Songwriter's art goes 'Beyond Words'

Bernie Taupin has moved from penning some of pop music's most beloved lyrics to creating images in paint. He will have a show at Coast Gallery.

January 30, 2013|By Rhea Mahbubani
  • Bernie Taupin, Elton John's songwriter for nearly 45 years.
Bernie Taupin, Elton John's songwriter for nearly…

When Sir Elton John glanced at Bernie Taupin's computer screen a few weeks ago, he noticed a vivid red and white painting with light shades of blue popping out from the background.

"'Is that one of yours?' he asked me," Taupin recounted. "When I replied, 'Yes,' he said, 'I've got to have that.'"

The painting in question is "Winter Rain," a 36-by-36 creation that had, until recently, been part of Taupin's retrospective "Beyond Words."
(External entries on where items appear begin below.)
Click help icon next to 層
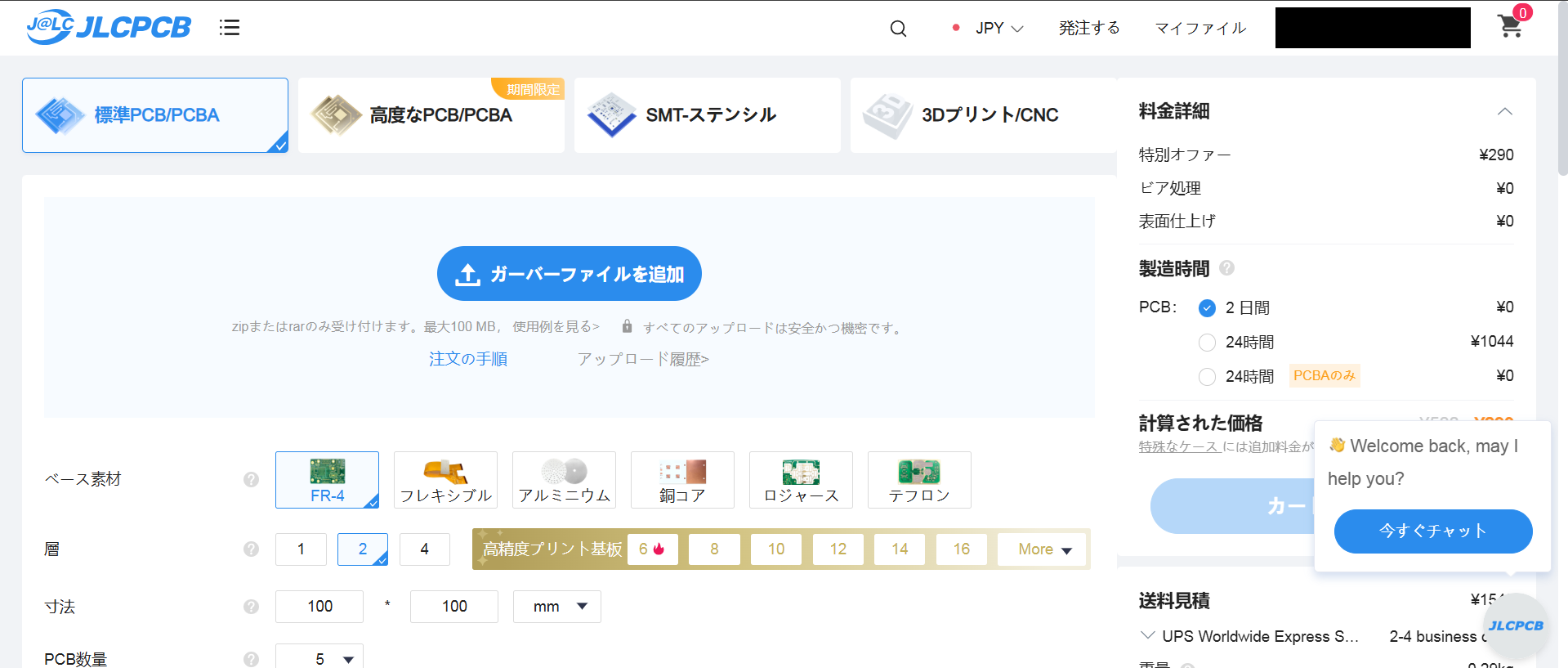Image resolution: width=1568 pixels, height=668 pixels. pyautogui.click(x=251, y=549)
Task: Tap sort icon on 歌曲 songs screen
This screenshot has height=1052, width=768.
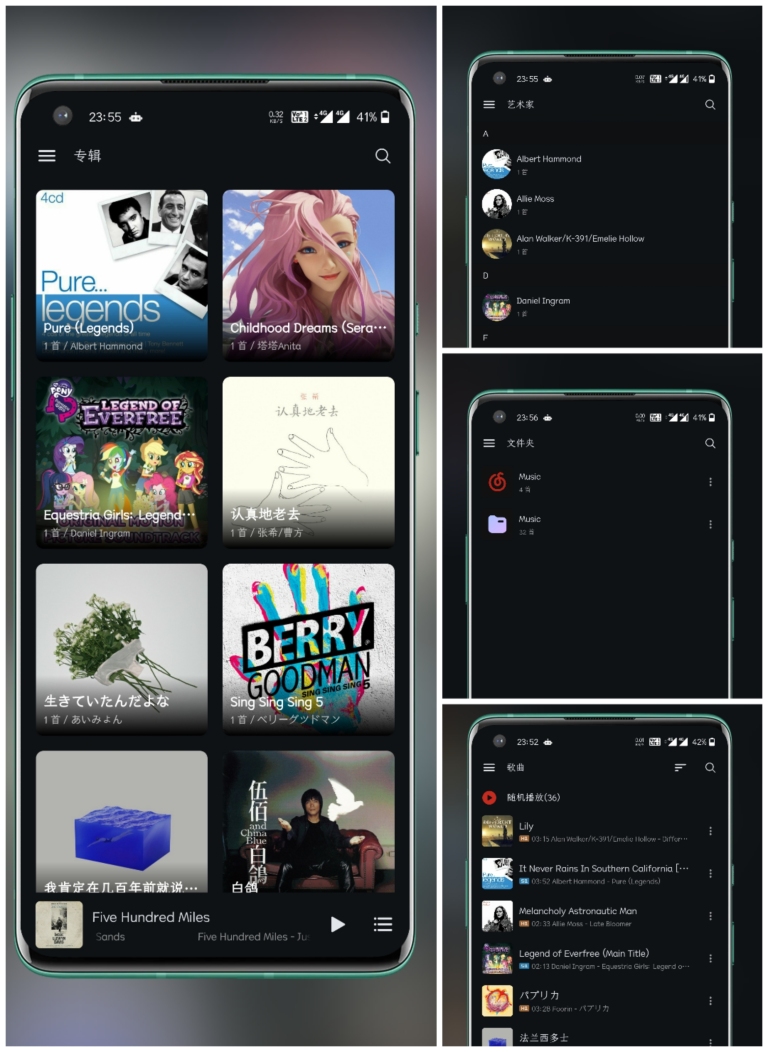Action: pos(680,768)
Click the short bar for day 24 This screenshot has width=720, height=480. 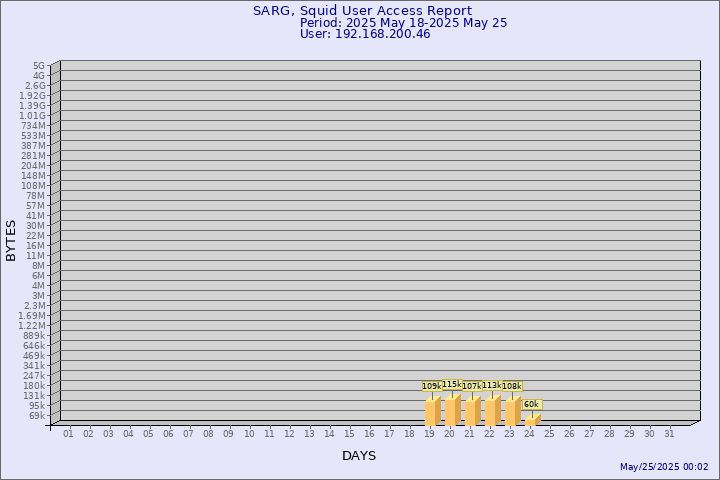click(x=532, y=420)
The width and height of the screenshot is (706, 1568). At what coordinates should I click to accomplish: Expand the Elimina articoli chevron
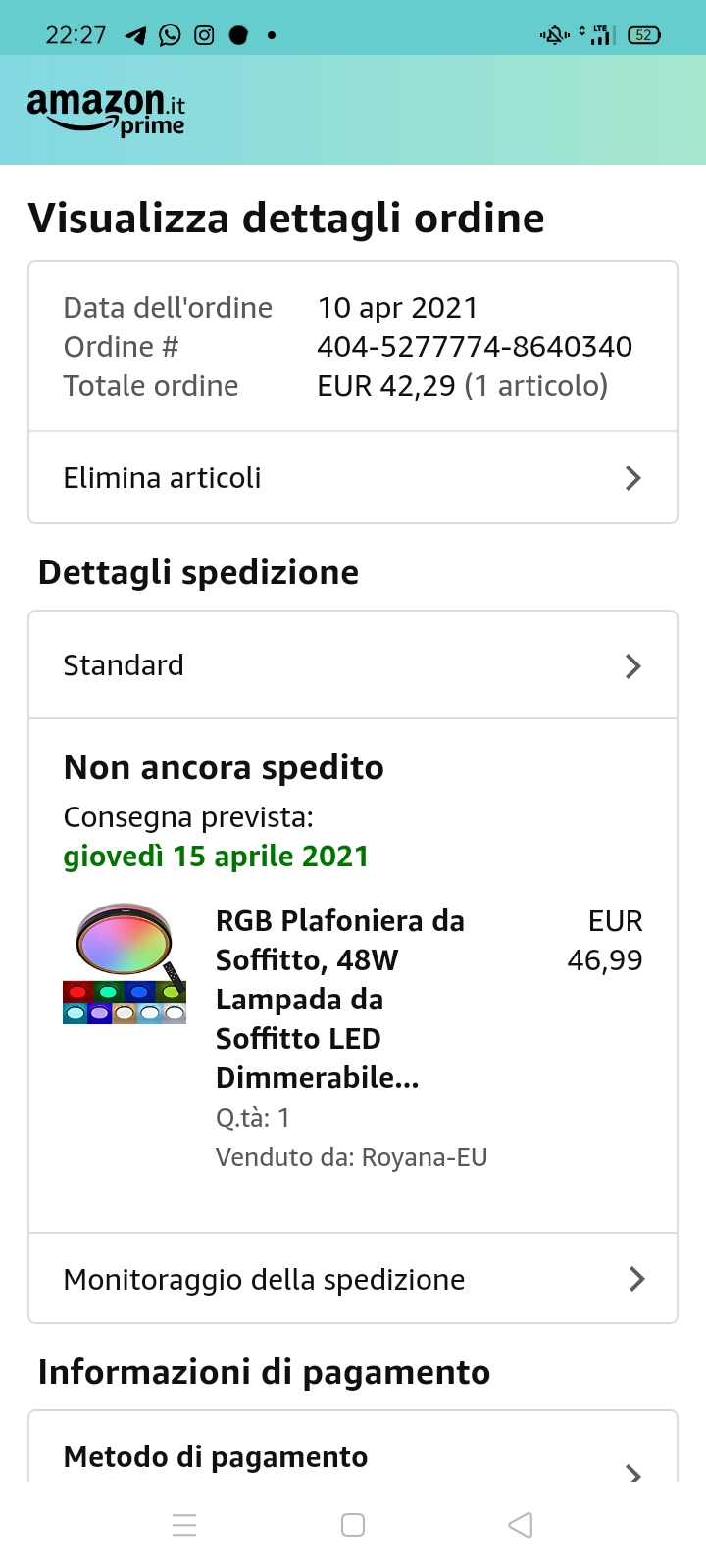[x=633, y=478]
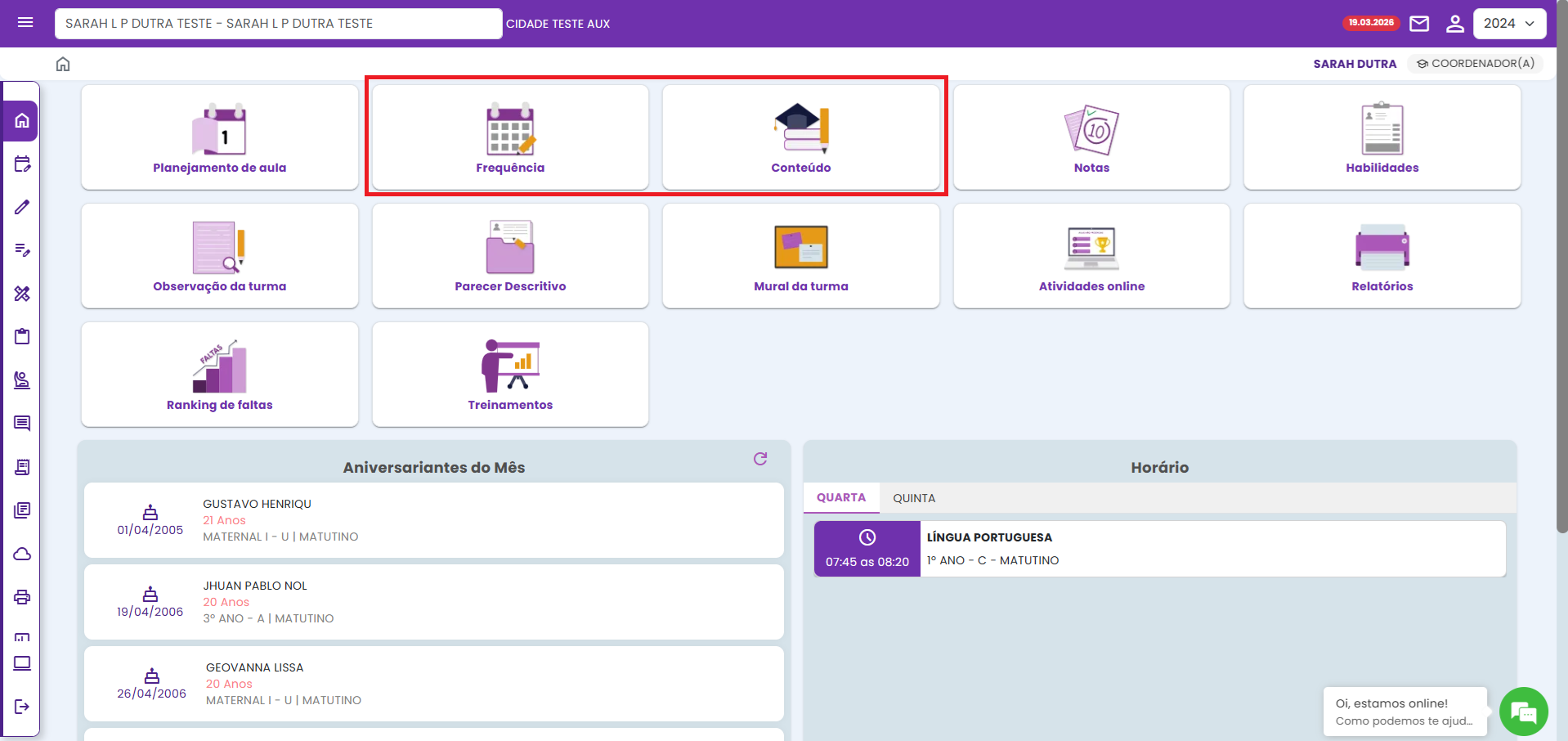Click the mail envelope icon

1419,24

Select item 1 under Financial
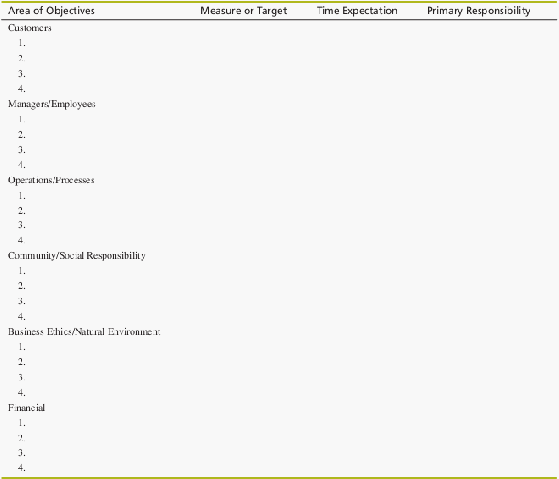[22, 423]
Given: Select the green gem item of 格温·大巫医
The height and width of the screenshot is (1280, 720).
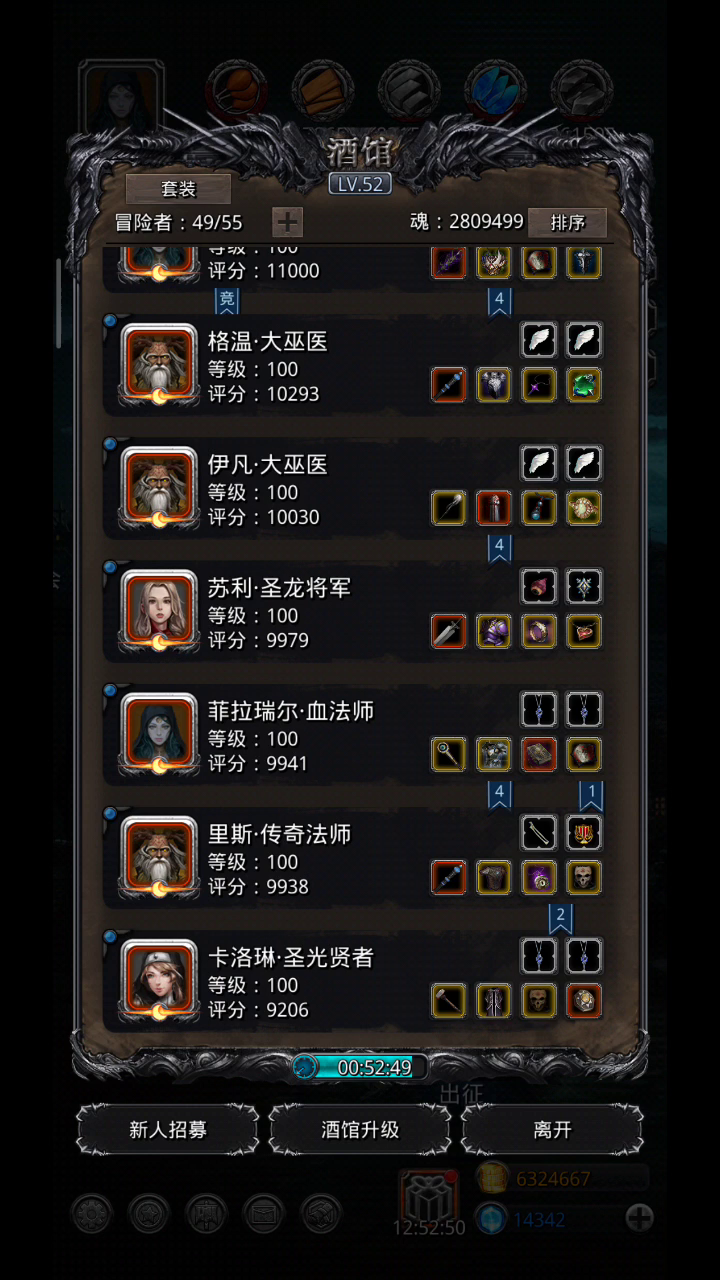Looking at the screenshot, I should pyautogui.click(x=584, y=385).
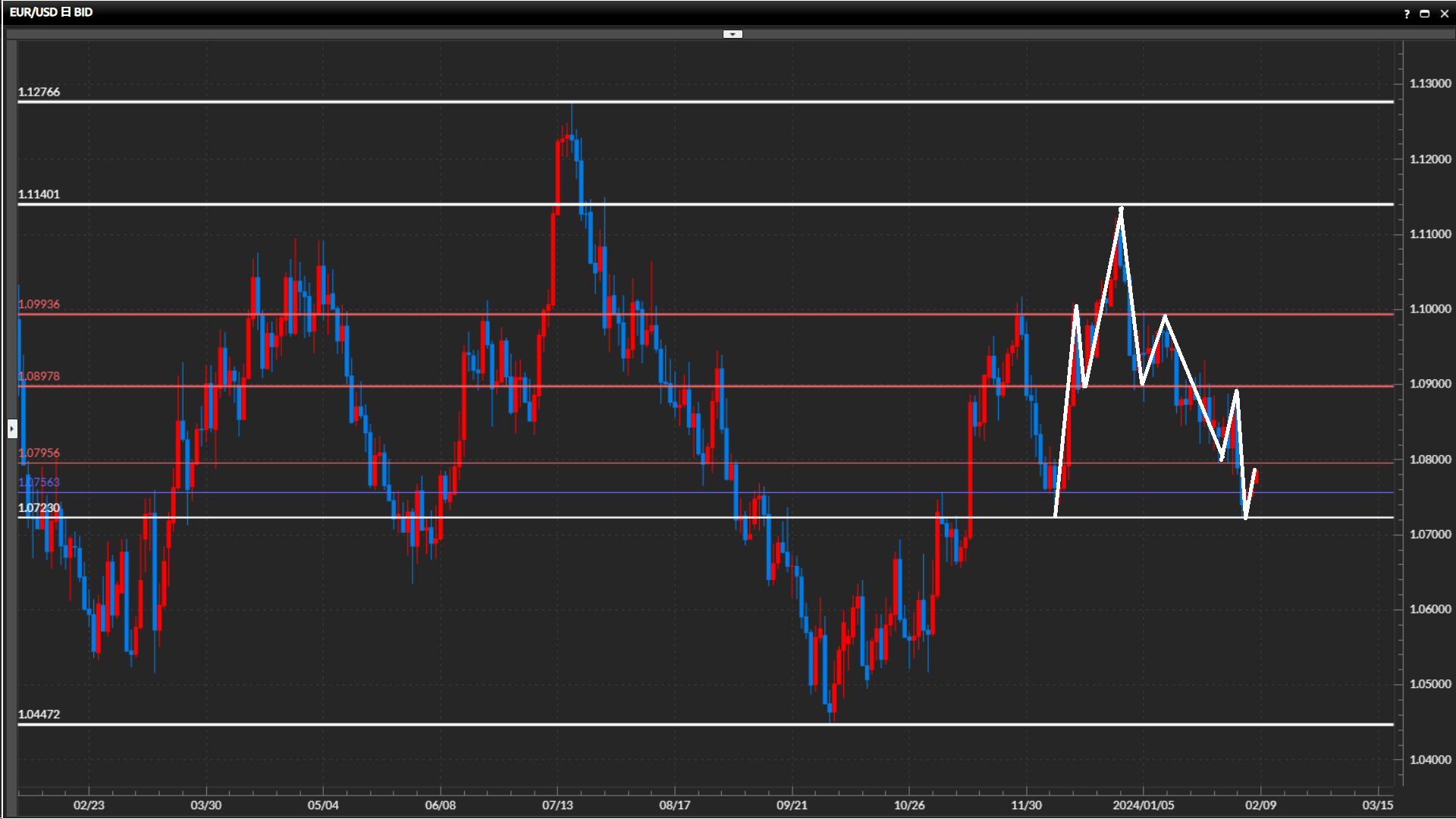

Coming to Coast Gallery in Laguna Beach from Feb. 7 to 10, this exhibition reflects Taupin's 20-year commitment to the visual arts.

"I'd have loved to start painting a lot earlier on, but I lived a very transient lifestyle and was constantly on the move," said Taupin, 62, who penned the lyrics for "Tiny Dancer," "Crocodile Rock" and other John classics. "It was a progression of sorts — tiny steps toward a place where I could concentrate on this other side of my life."


Growing up, Taupin developed an early appreciation for the arts, thanks in no small part to his mother, who was discussing literature and poetry and showing him J.M.W. Turner portraits before he could walk.

It wasn't until the '70s, however, when Taupin came to the United States and spent time visiting New York City museums, that he fell in love with the abstract Impressionism of the '40s and '50s. He was also deeply influenced by icons such as Andy Warhol and Jean-Michel Basquiat.

Dominated by chaos and movement, the pages of Taupin's sketchbook are constantly being filled.

"At that time, I discovered a connection between art and what I did, literally," he said. "For me, it was a continuation of creating stories, just visually as opposed to sonically."

A resident of the San Ynez Valley in Santa Barbara County, Taupin spends 80% to 85% of his time working in a studio that was constructed from a converted racquetball court. Its generous size lends itself to the artist's creative process and affinity for large canvases, sometimes spanning five or six feet.

While past exhibitions have been hugely gratifying and well received by audiences, a priority at upcoming shows is to switch out older pieces for newer ones that reflect Taupin's evolution in style.